Po premierze TFA osób obrażonych na SW było stosunkowo niewiele. Większość, nawet jeśli lekko zawiedziona tym filmem, wierzyła, że to asekuracyjny początek nowej historii. Zaraz po premierze TLJ mieliśmy prawdziwy boom, łatwo było to zauważyć na Bastionie, kiedy naprawdę sporo osób było mocno rozczarowanych tym filmem. Do takiego stopnia, że ich obecność na Bastionie została zredukowana do minimum (jak można tak znieważyć nasze ukochane forum). Tym razem, po wczorajszej premierze, mam wrażenie, że TROS najbardziej łamie serce głównie tym, którzy od 4 lat bronili sequeli i trzymali się mocno tezy, że ta trylogia była od początku zaplanowana. Odbiór jest różny, ale zauważam zawód głównie w tych osobach, które stały murem za TFA i TLJ. Szczególnie za TLJ.
Zmierzam do tego, że jesteśmy teraz na etapie, kiedy wielu z nas ma żal. Żal, który nie minie w miesiąc. Żal o różne rzeczy, niektórzy wciąż o TFA czy TLJ, niektórzy o TROS, a niektorzy o całokształt tych 5 lat. Mniejszy, większy, ale u wielu też żal się pojawia. I te trzy lata przerwy do następnego filmu z uniwersum Star Wars to najlepsze co może się zdarzyć. Smutno mi to mówić, bo rok, dwa lata temu myślałem, że po TROS uniwersum będzie w jeszcze lepszym stanie i dopiero zaczną się dobre czasy SW. Niestety wygląda na to, że potrzebujemy przerwy, a Disney/LFL muszą się zastanowić co nam chcą przekazać w tym uniwersum.

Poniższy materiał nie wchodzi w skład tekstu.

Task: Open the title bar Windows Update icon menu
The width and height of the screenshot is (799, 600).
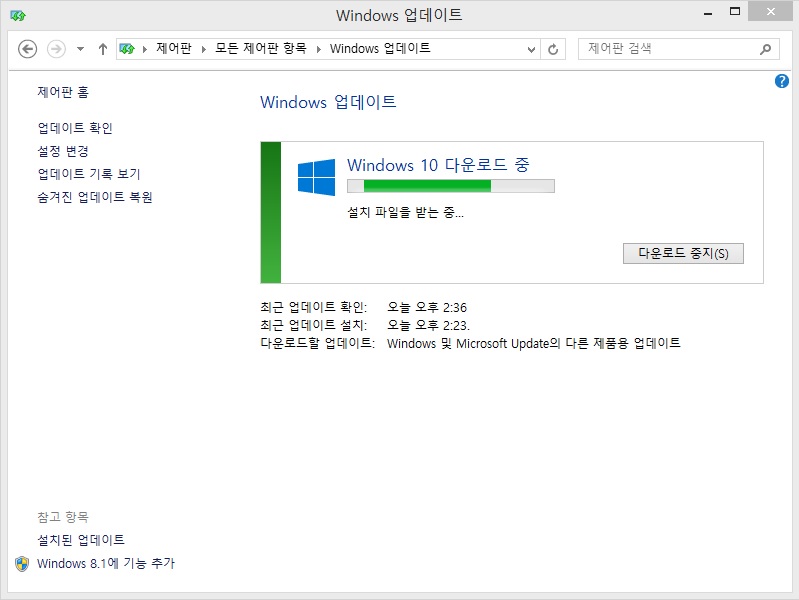Action: pyautogui.click(x=17, y=15)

To nie jest tak, że SW umarło. Cześci osób TROS się podobało, a poza tym mamy Mandaloriana, który dla wielu jest świetnym serialem. Powstała też gra, którą ludzie oceniają zdecydowanie lepiej niż poprzedniego Battlefronta. W przyszłych latach dostaniemy Kenobiego D. Chow, która nakręciła dwa świetne odcinki Mando. W tym roku przed nami Project Luminous, TCW i pewnie różne inne mniejsze rzeczy. I dobrze. To będzie content dla ludzi, którzy chcą wciąż poznawać to uniwersum, ten świat. Niektórzy pewnie mocno odetną się od Star Wars na te trzy lata, niektórzy wrócą do Legend, niektórzy wybiorą sobie to co ich zainteresuje i w ten sposób będą oczekiwać na kolejny film. Ja pewnie przez 3 lata będę skupiał się na nowokanonicznych książkach i komiksach, ale też wrócę do Legend. Nie zmienia to faktu, że czeka nas przerwa, która moim zdaniem jest najlepszym co może się teraz wydarzyć.
Tak będzie lepiej. Niech oni się zastanowią co z tym dalej zrobić, a my w 2022 podejdziemy do tego z czystym umysłem. Pewnie znowu z podjarą, oczekiwaniami, obawami, ale przykro mi Disney, takie uniwersum sobie wybraliście.